TASK INSTRUCTIONS: Please render the lines from the one containing "You are a GUI" through the one containing "The Sparkle Spa (206, 348)", inclusive, as a Markdown table with a Num column numbering each line and a Line column holding its text, leaving out blank lines.

INPUT DATA:
^^^^^^^^
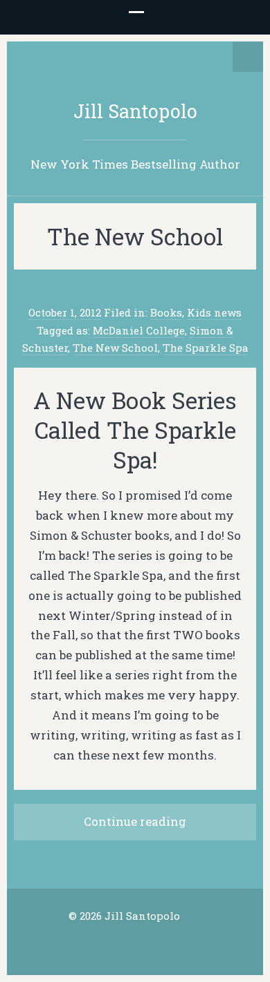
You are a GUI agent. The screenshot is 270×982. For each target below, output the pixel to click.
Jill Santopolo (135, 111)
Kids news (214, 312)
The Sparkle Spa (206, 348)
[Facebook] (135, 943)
^^^^^^^^
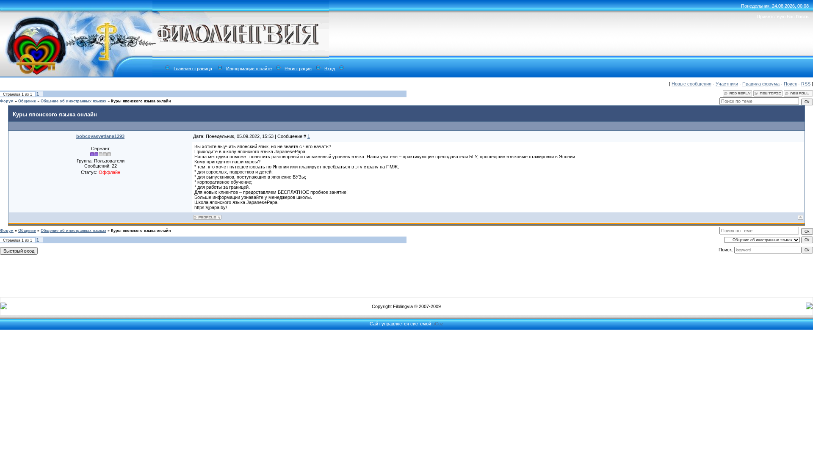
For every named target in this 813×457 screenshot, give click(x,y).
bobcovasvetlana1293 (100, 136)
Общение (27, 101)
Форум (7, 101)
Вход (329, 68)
^^^^^^^^
CORRECT ANSWER:
| Num | Line |
|---|---|
| 1 | You are a GUI agent. The screenshot is 270×982. For each target below, output the pixel to click. |
| 2 | Jill Santopolo (135, 111) |
| 3 | Kids news (214, 312) |
| 4 | The Sparkle Spa (206, 348) |